# MATERIAL FOR THIS TASK:
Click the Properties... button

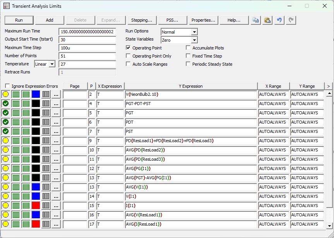(x=204, y=20)
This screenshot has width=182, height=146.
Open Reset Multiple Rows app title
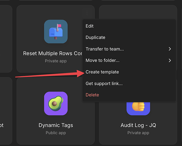[52, 53]
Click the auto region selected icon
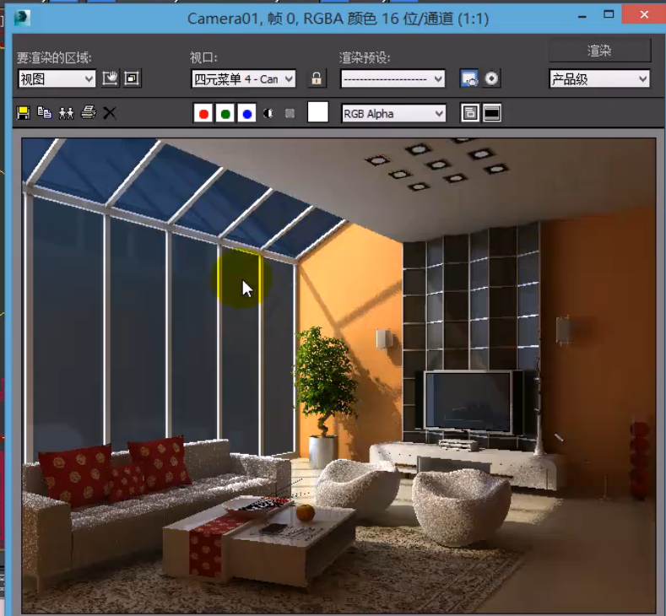Image resolution: width=666 pixels, height=616 pixels. pos(132,78)
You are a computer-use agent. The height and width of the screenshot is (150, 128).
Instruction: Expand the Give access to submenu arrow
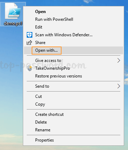pyautogui.click(x=119, y=61)
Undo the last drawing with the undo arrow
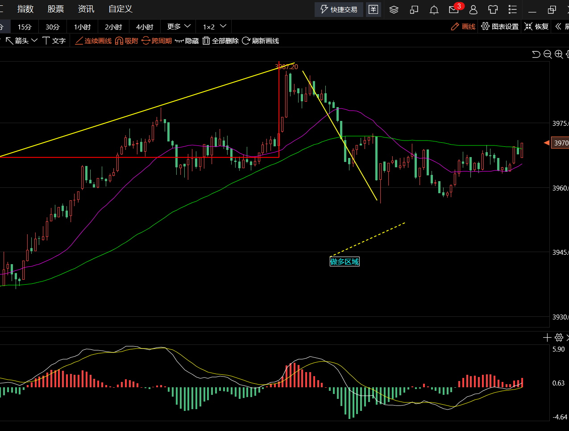The width and height of the screenshot is (569, 431). point(536,54)
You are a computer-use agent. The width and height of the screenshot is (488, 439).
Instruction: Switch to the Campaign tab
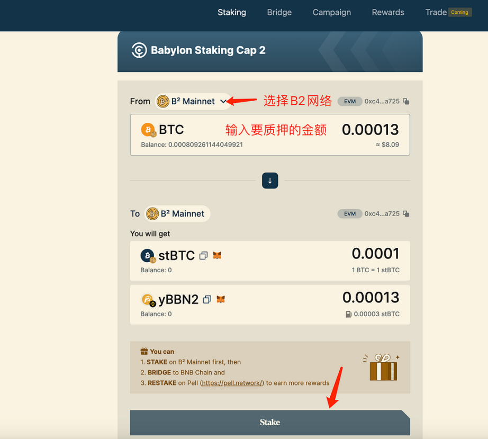tap(332, 13)
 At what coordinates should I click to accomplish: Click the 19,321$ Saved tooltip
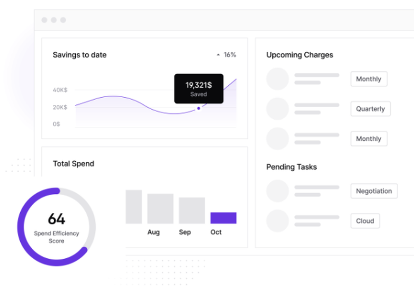click(199, 89)
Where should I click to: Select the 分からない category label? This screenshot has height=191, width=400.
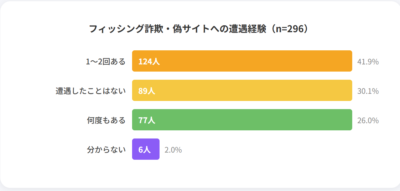[x=106, y=150]
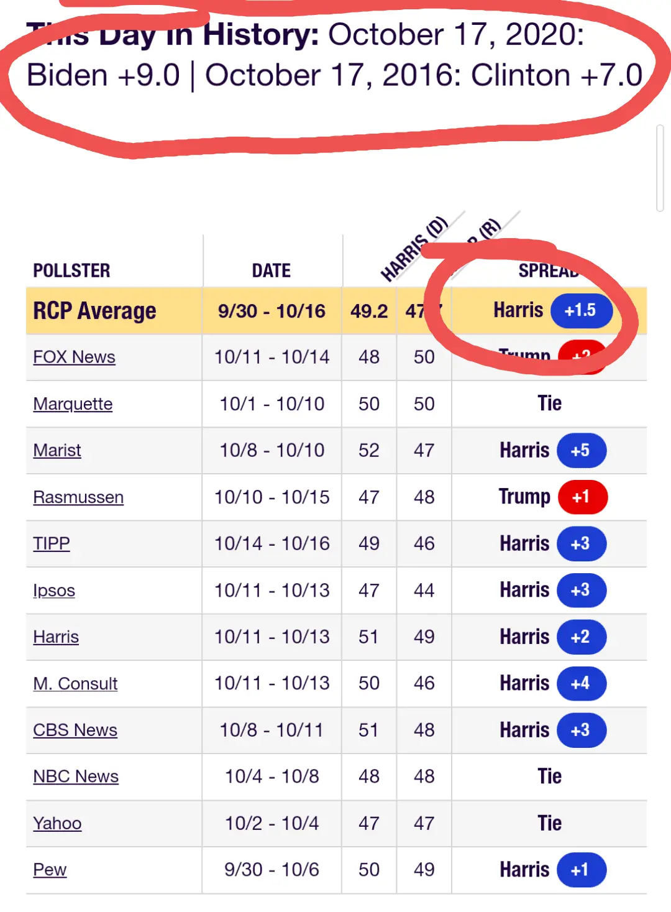Click the blue +1.5 spread badge

[581, 310]
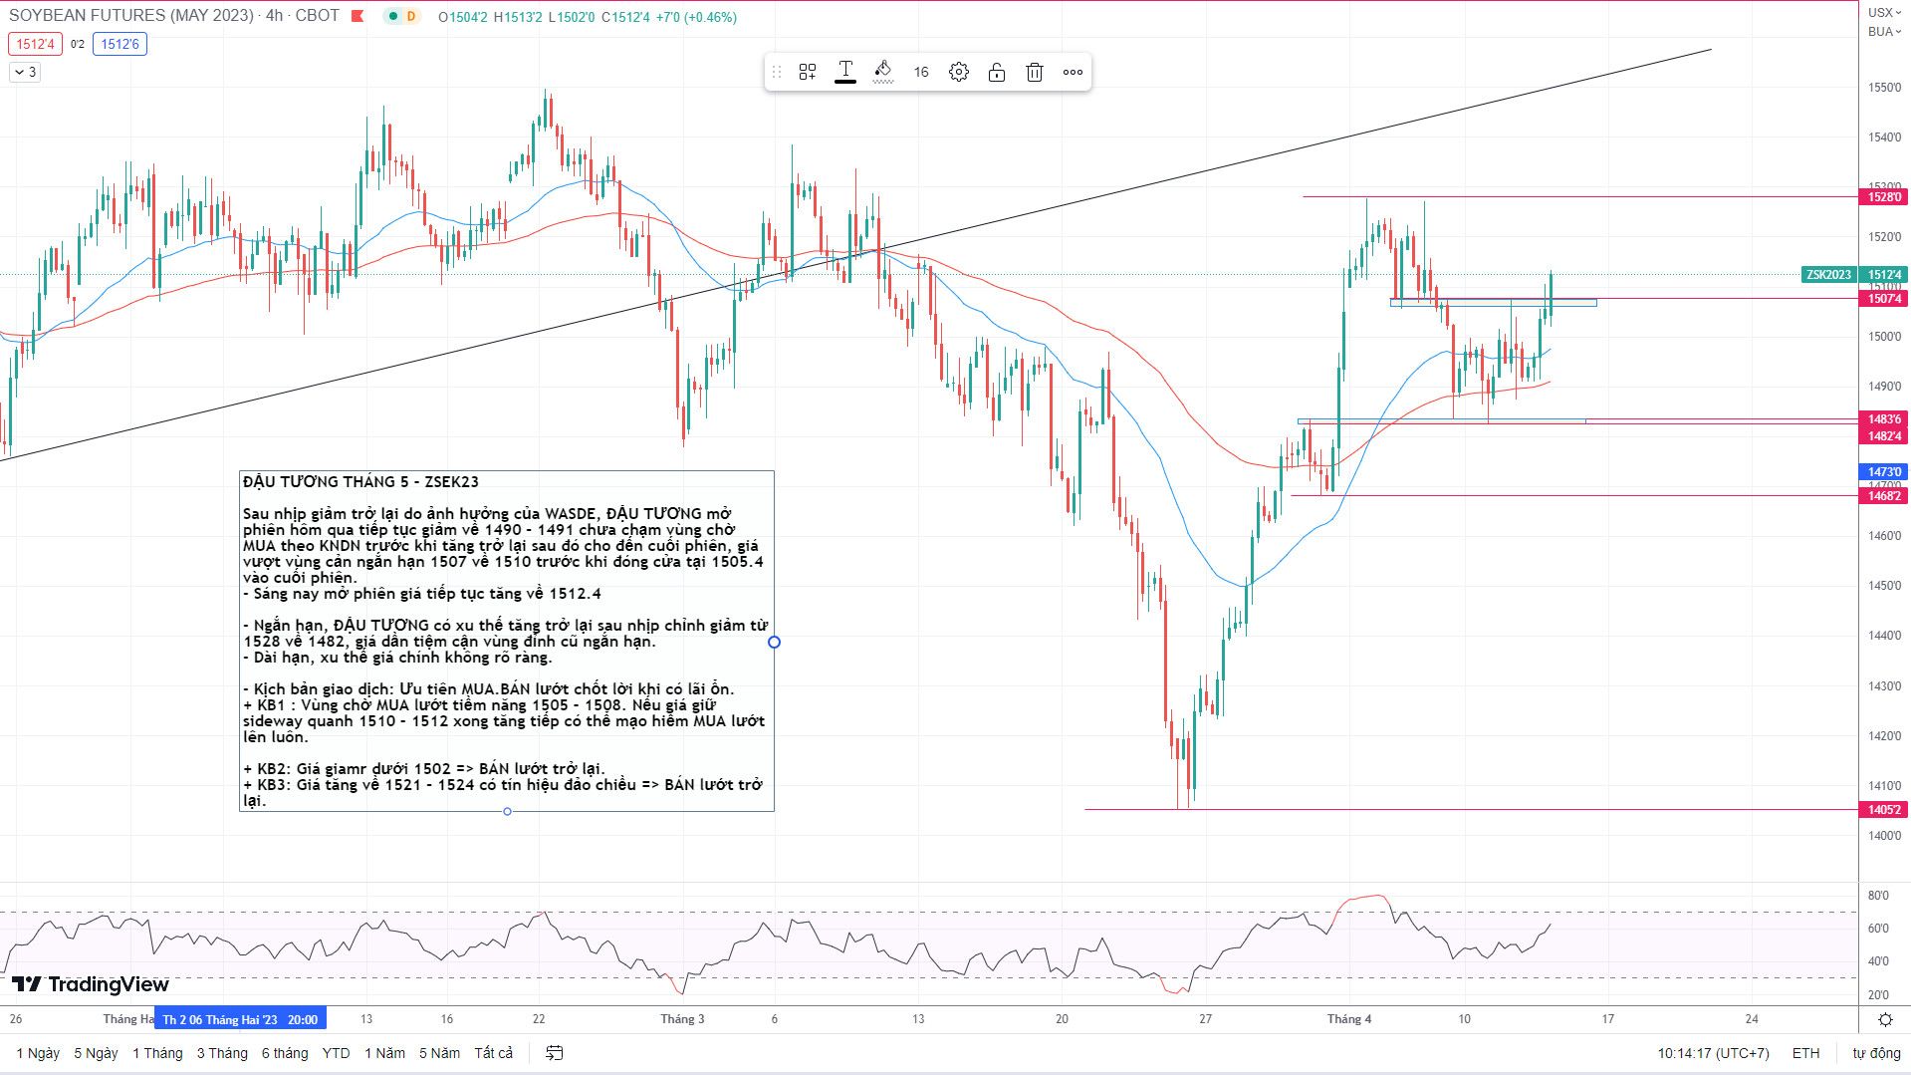Toggle the lock on selected drawing
Viewport: 1911px width, 1075px height.
997,72
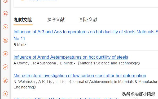Open 'Influence of Arand Aetemperatures' article link
Screen dimensions: 158x99
click(x=71, y=57)
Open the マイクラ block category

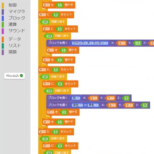17,12
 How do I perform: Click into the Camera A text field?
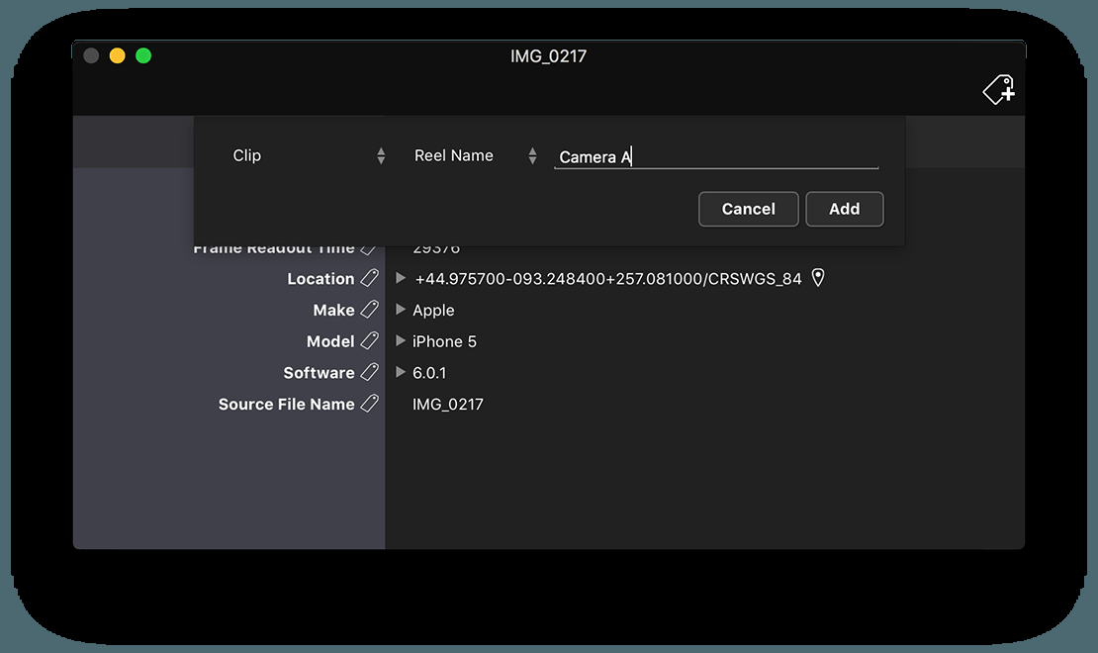point(715,156)
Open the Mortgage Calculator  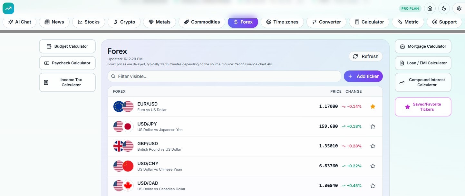(423, 46)
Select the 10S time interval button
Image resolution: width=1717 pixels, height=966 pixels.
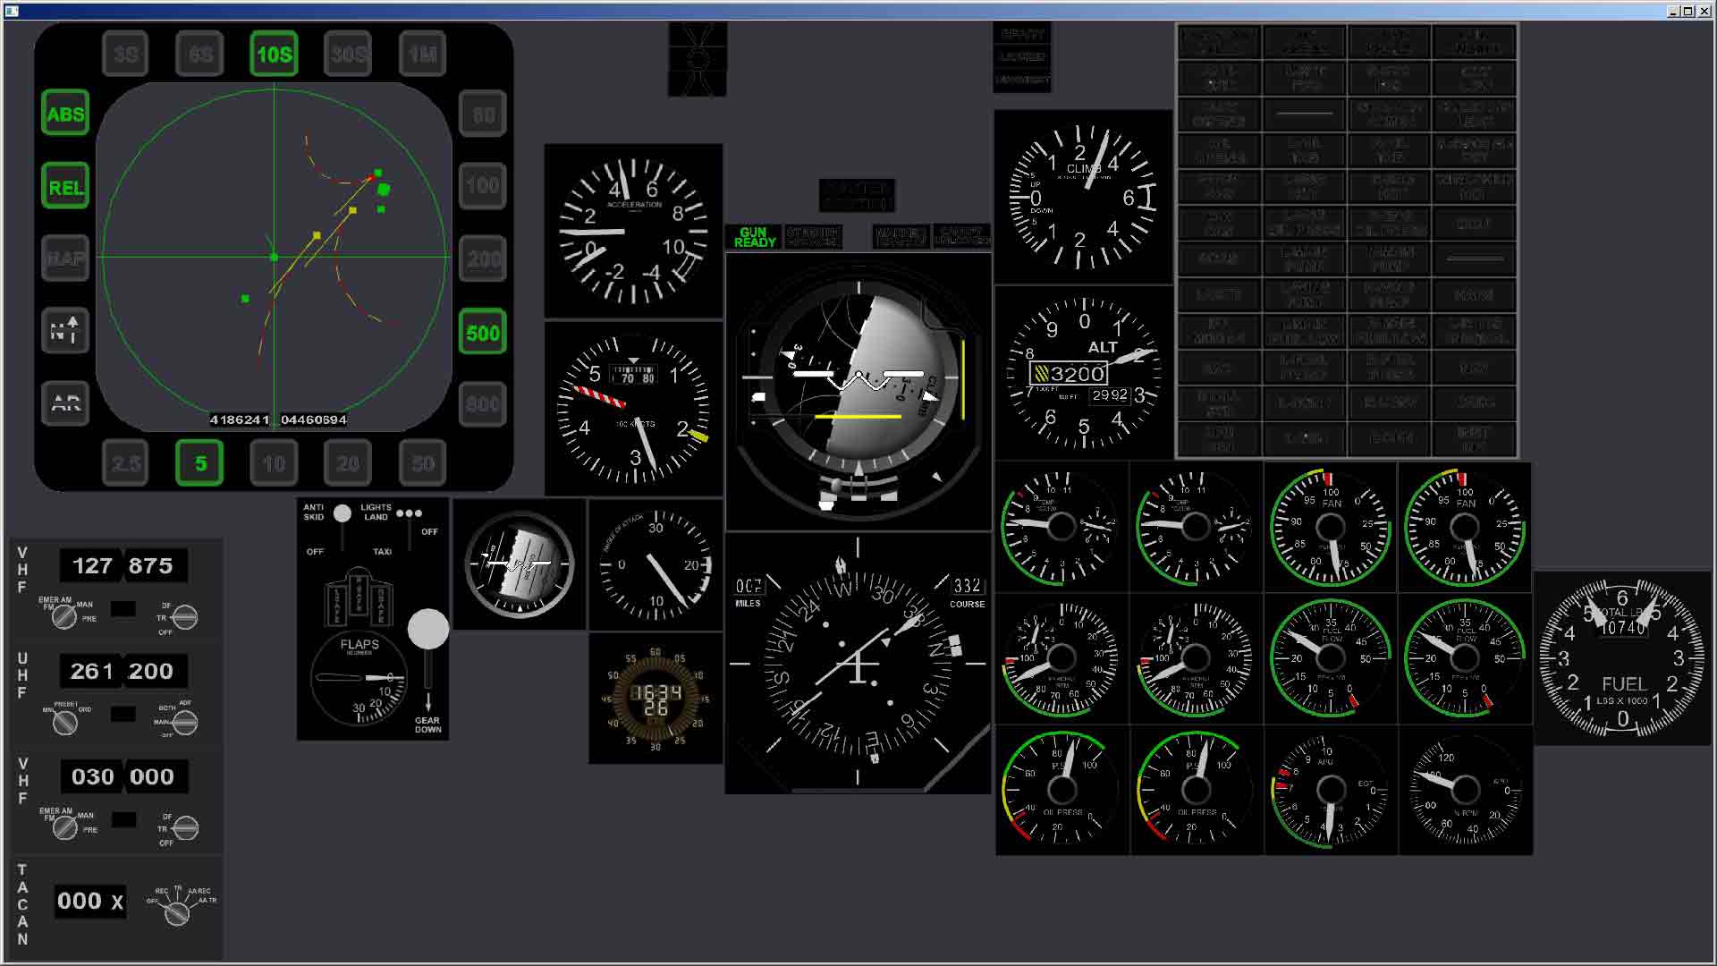tap(274, 55)
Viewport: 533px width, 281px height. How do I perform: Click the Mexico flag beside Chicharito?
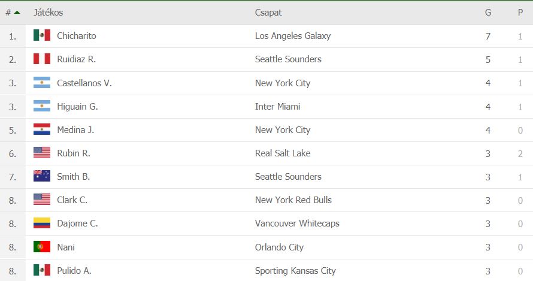coord(42,35)
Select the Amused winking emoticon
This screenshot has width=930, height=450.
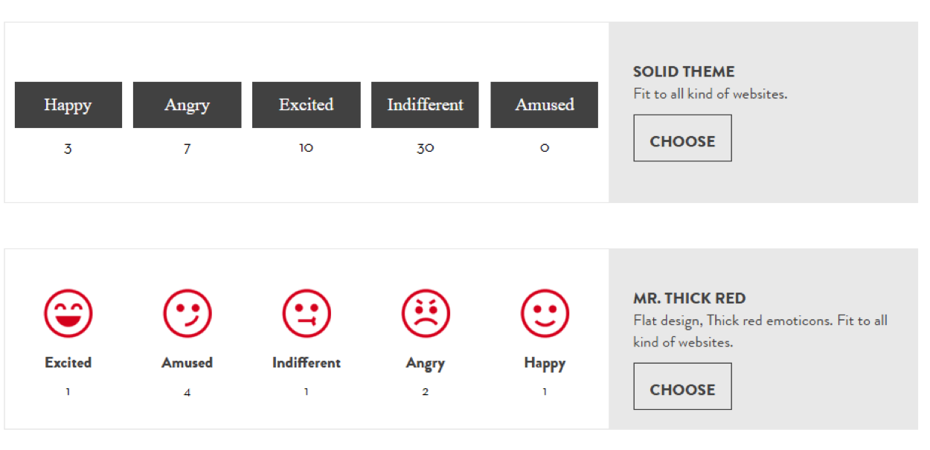click(187, 313)
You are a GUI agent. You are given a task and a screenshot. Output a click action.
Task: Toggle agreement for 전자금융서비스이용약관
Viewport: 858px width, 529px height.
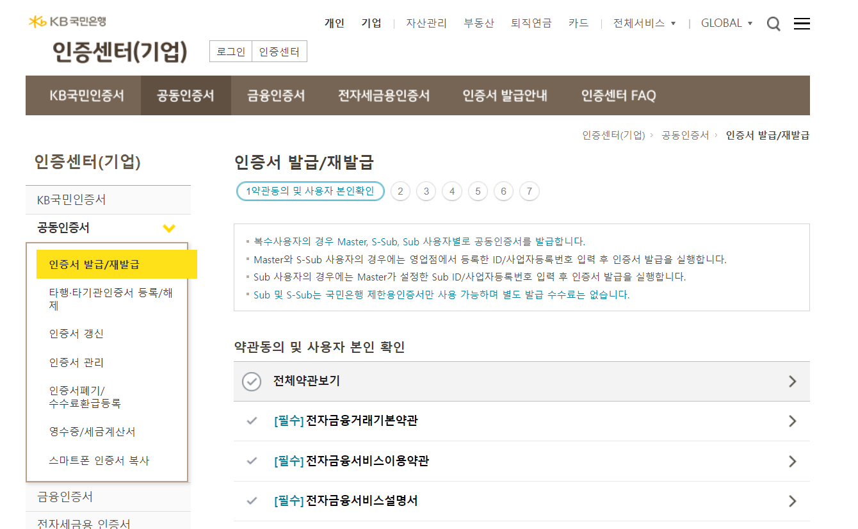click(252, 460)
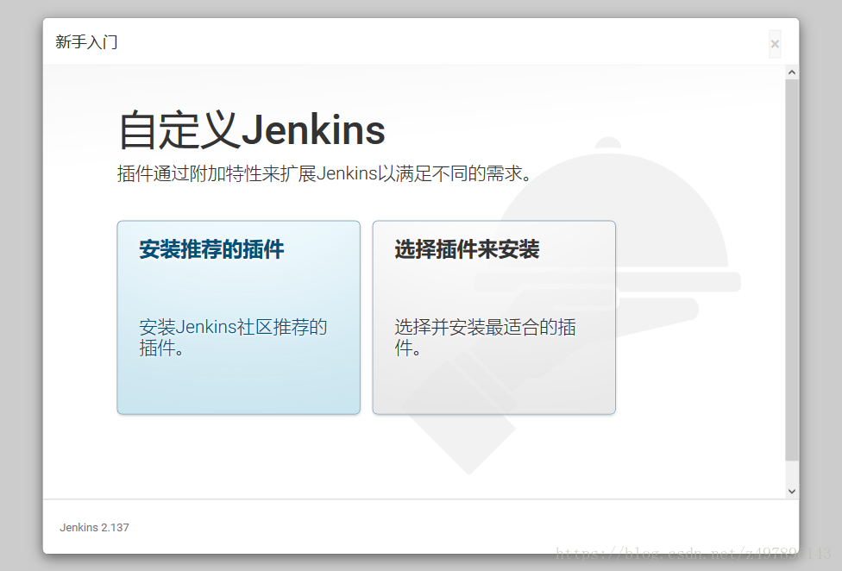Viewport: 842px width, 571px height.
Task: Choose the 安装推荐的插件 option
Action: [238, 317]
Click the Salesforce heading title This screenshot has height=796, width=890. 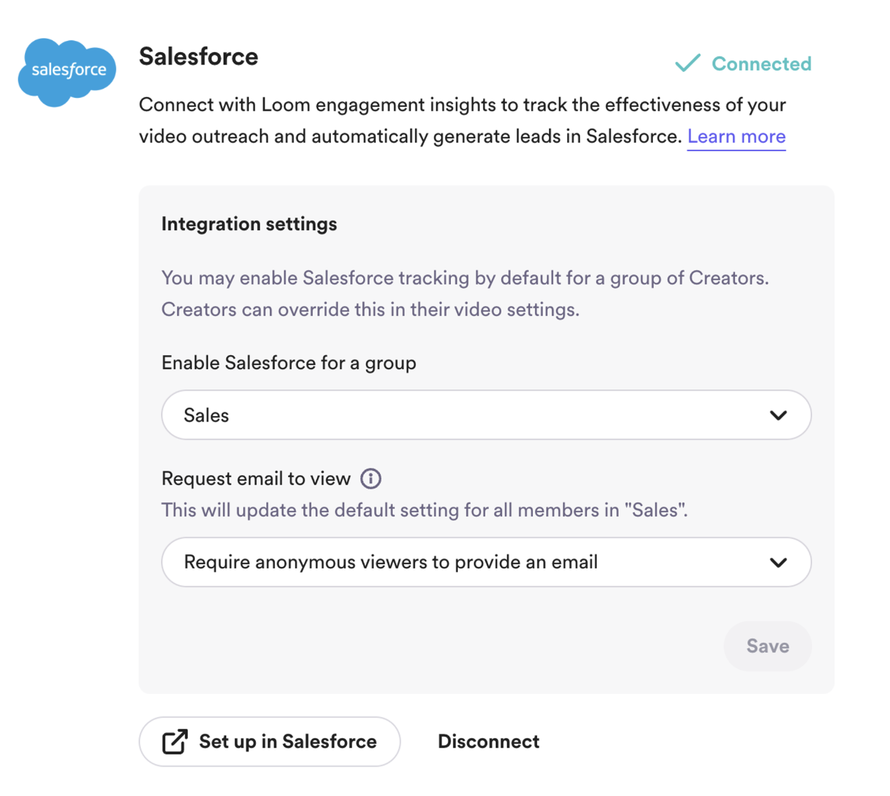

# WHAT YOU NEED TO DO:
Each line of the entries where the string "agent" occurs should be shown.

# RESULT OF THE EXERCISE:
You are a computer-use agent. The height and width of the screenshot is (150, 128).
You are a computer-use agent. The width and height of the screenshot is (488, 439).
You are a GUI agent. You are given a task and a screenshot. Output a click action.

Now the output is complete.